WHAT THIS TASK INVOLVES:
Return the lines of the material below exactly as they appear, starting with the line that contains "This screenshot has height=365, width=486." and going on through the line that contains "(286, 416).".
==*==
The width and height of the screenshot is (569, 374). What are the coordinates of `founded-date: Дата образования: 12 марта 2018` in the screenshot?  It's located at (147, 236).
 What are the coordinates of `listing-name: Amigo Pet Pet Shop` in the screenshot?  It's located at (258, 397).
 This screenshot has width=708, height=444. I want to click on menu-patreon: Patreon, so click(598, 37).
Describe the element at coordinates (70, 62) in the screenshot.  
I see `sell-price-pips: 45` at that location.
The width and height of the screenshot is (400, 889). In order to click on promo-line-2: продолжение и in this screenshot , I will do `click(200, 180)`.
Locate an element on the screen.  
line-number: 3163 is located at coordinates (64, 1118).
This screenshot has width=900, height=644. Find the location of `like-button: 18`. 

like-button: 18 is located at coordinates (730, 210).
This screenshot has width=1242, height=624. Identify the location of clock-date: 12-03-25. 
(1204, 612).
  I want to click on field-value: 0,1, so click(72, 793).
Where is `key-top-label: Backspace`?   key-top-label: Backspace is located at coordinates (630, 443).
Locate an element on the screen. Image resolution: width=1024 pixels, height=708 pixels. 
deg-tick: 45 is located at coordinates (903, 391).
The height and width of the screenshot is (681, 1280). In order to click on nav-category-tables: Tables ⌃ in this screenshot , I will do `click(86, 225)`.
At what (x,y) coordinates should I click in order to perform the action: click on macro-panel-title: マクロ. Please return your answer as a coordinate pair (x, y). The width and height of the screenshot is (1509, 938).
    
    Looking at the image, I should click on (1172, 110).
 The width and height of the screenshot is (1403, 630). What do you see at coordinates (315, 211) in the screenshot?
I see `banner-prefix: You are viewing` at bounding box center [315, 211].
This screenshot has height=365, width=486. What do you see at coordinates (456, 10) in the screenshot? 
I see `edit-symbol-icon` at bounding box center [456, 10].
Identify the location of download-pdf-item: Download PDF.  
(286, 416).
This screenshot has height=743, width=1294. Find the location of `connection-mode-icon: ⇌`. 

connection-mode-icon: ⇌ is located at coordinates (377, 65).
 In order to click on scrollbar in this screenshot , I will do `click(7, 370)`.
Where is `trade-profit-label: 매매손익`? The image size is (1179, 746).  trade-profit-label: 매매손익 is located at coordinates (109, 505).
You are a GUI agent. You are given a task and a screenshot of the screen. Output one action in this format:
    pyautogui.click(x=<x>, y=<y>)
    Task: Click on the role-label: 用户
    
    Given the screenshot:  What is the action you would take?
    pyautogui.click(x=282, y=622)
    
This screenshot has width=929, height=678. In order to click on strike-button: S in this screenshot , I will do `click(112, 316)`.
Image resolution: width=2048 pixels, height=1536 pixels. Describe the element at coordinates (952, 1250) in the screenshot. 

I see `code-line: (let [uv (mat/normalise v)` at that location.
==*==
YOUR SOLUTION:
This screenshot has height=365, width=486. What do you see at coordinates (456, 10) in the screenshot? 
I see `edit-symbol-icon` at bounding box center [456, 10].
Identify the location of download-pdf-item: Download PDF.  
(286, 416).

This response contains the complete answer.